By trying something new, she wasn’t referring to those big, bucket-list type activities like traveling the world or jumping out of a plane, but little routine-shaking activities like taking a different route while walking to the grocery store. The idea being that by shaking up your patterns just a little bit you become more aware of just what your patterns are and simultaneously become more open to new experiences.
The second event that inspired this post happened today: the shift key on the left-hand side of my keyboard got stuck, forcing me to use the shift key on the right-hand side instead. Suddenly this seemingly insignificant part of my life has become incredibly significant and I am hyper-aware of this one tiny part of my life. Who would have thought that the finger so used to reaching over to hit the return key would be so bad at reaching one key lower to hit the shift key? Those other little surrounding fingers, too, they have grown accustom to reaching and bending in certain ways, and when the pinky gets pulled out of line, they all seem to follow suite! I also had no idea how many times the shift key is actually necessary to write (for example) a blog post?

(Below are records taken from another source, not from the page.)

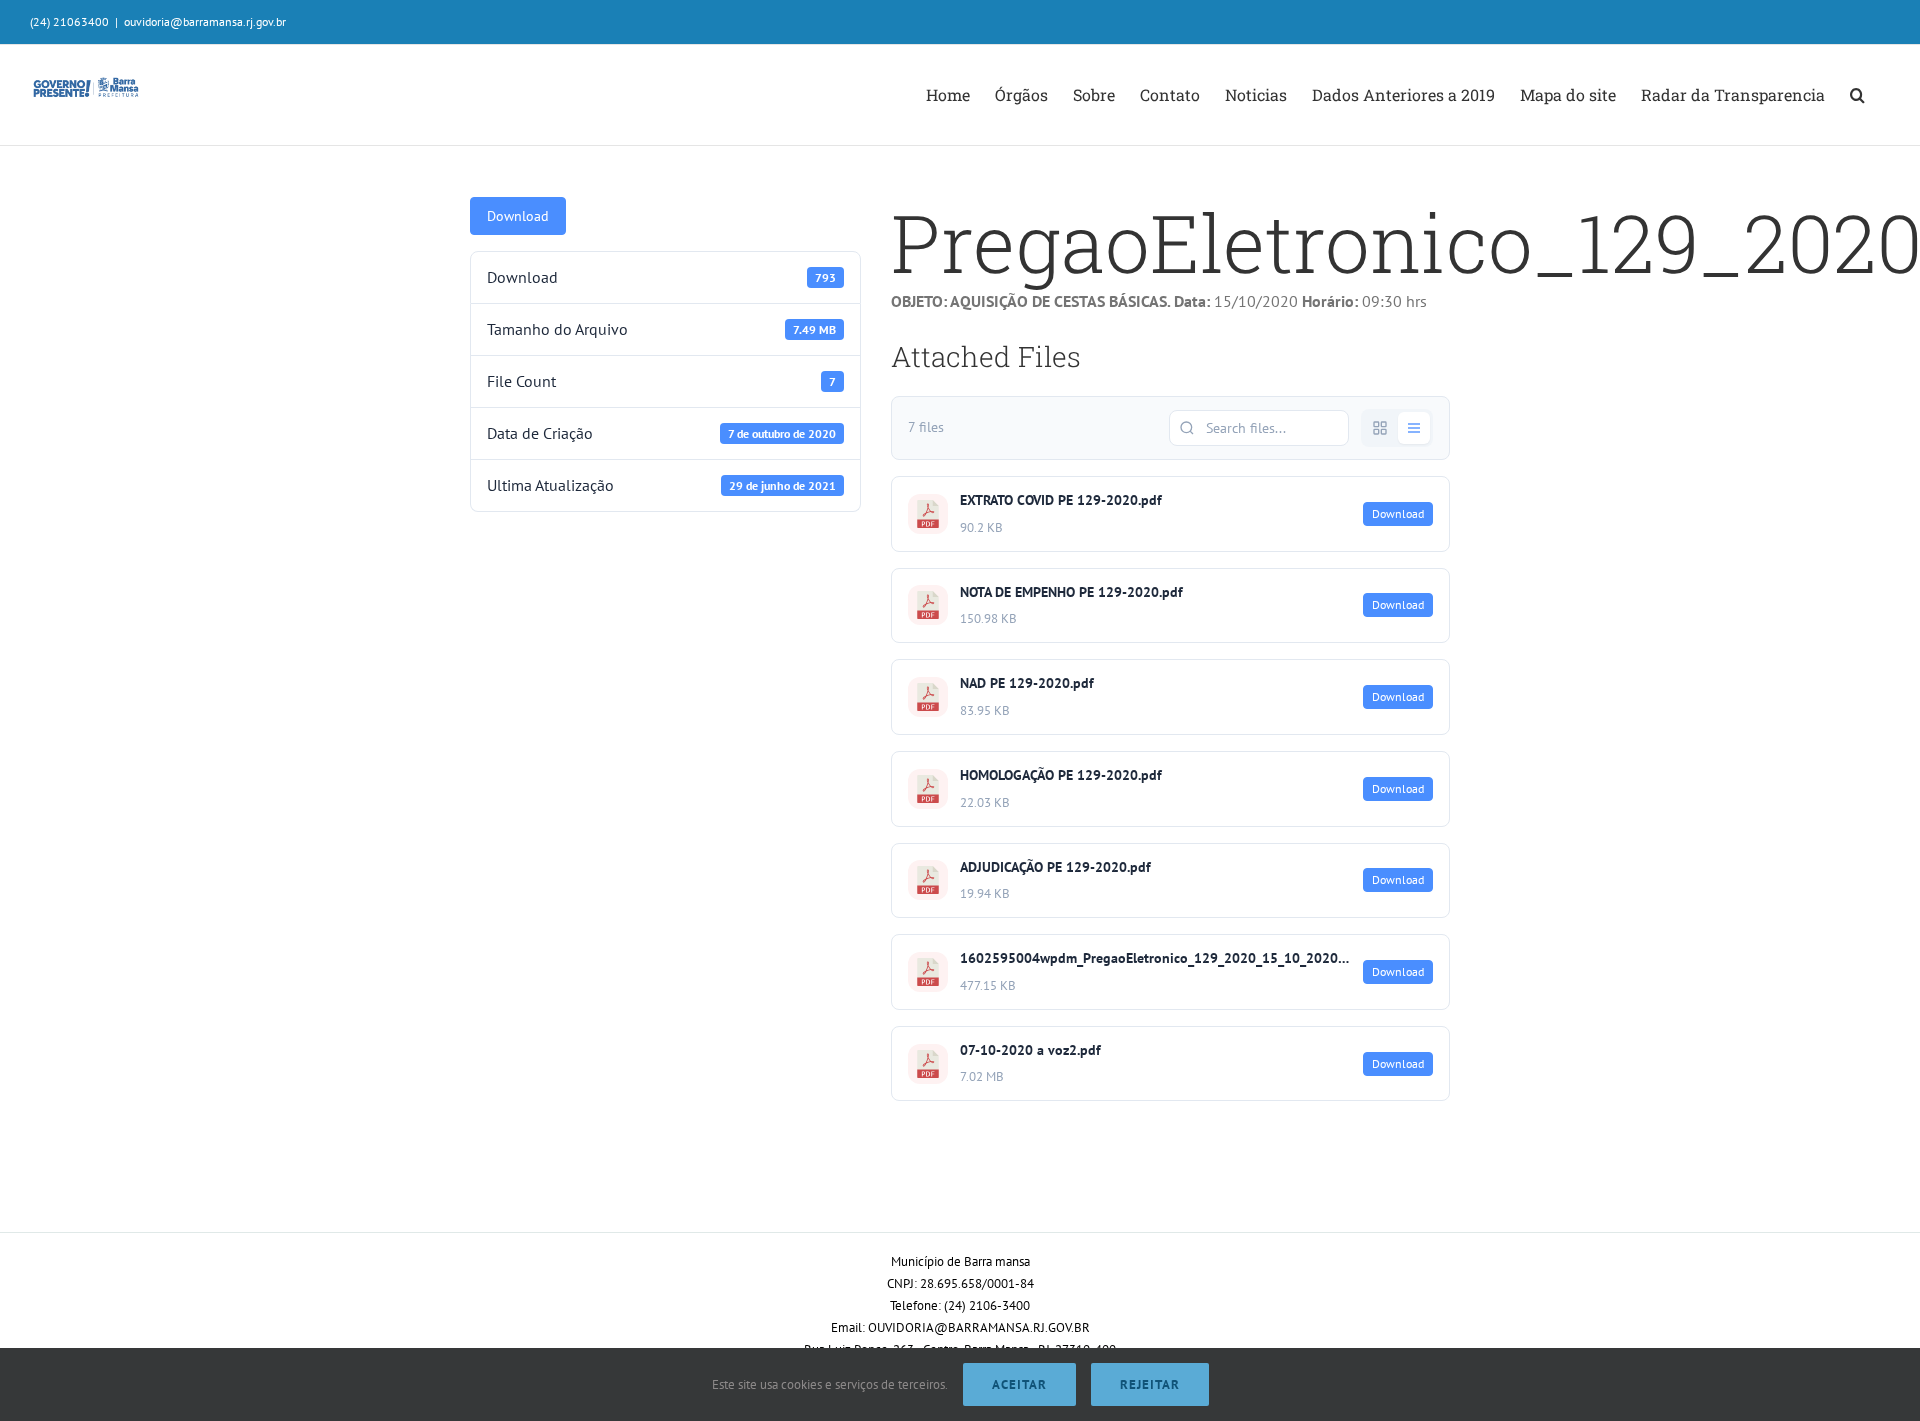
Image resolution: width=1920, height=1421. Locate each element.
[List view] (1414, 428)
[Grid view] (1380, 428)
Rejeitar (1150, 1384)
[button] (1857, 95)
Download (518, 216)
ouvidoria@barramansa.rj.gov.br (205, 21)
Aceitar (1019, 1384)
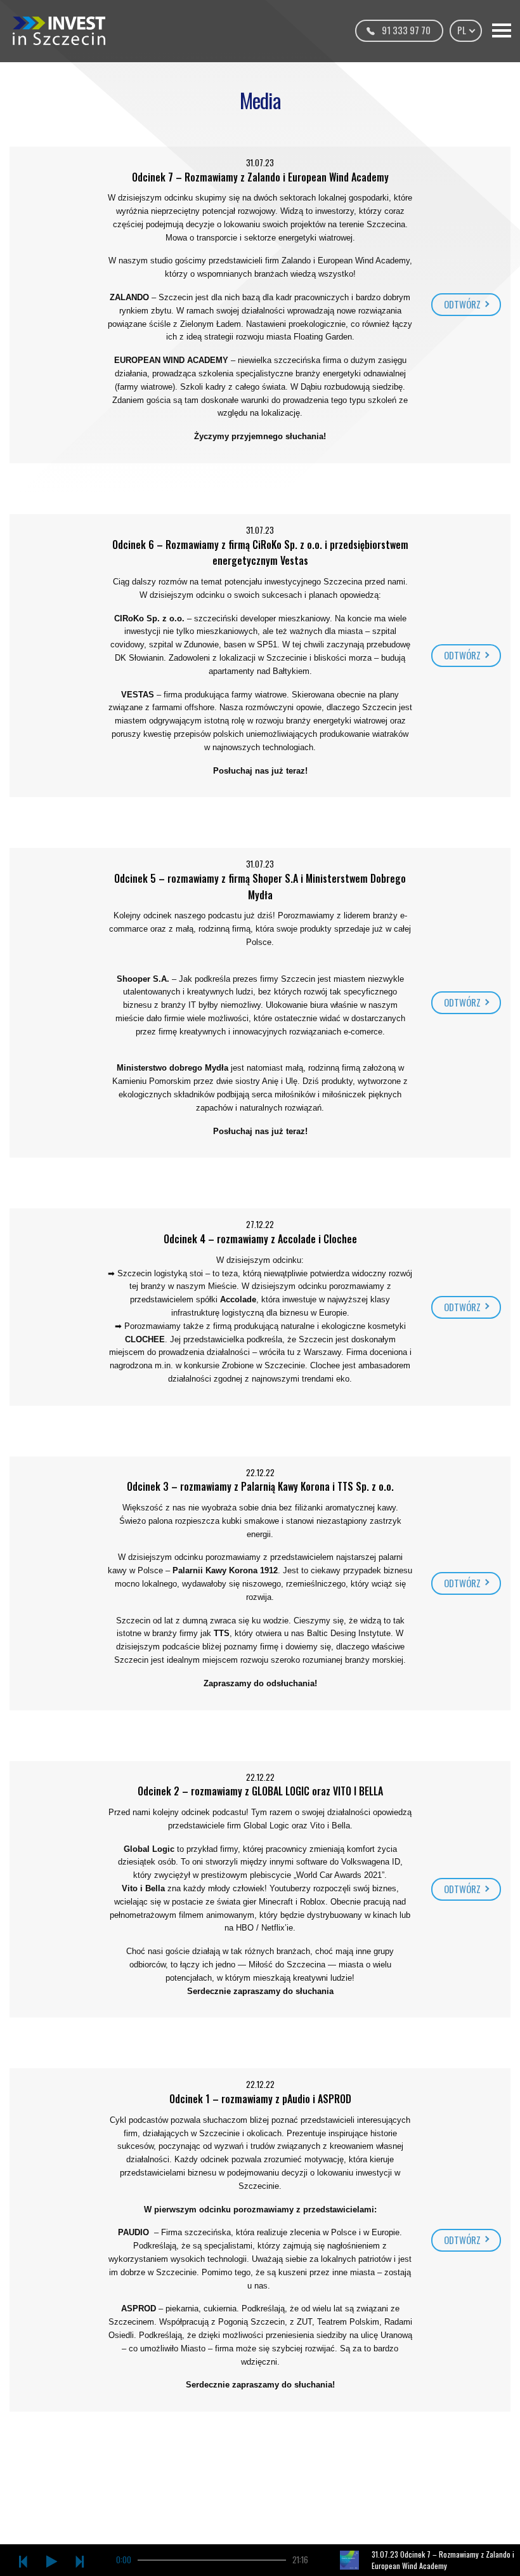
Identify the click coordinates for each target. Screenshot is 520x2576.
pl (462, 30)
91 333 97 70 (406, 30)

We humans, it turns out, are incredible creatures of habit. Studies tracking peoples movements with GPS devices have shown that most people follow incredibly predictable patterns every week, taking the same paths between work and home and going to the same places whenever they go out. They’ve even found that our grocery shopping habits are totally identifiable: we tend to buy the exact same groceries in the same predictable pattern.
All this is fine, patterns, routines, and habits can be great! They give our lives security and let us know what to expect. Cognitively we do much better when we already know what to expect from a situation.
So what’s the point in shaking up the routine, then? It’s about self-awareness. Patterns are wonderful, but don’t you want to know what yours is, and what might happen if you break it?
So try something different today! Drink a different kind of tea in the morning, take a new route to work, use the shift key on the other side of your keyboard, or even just sit cross-legged with the “wrong” leg on top (try it, you’ll know what I’m talking about). See what happens. Maybe nothing, but you never know!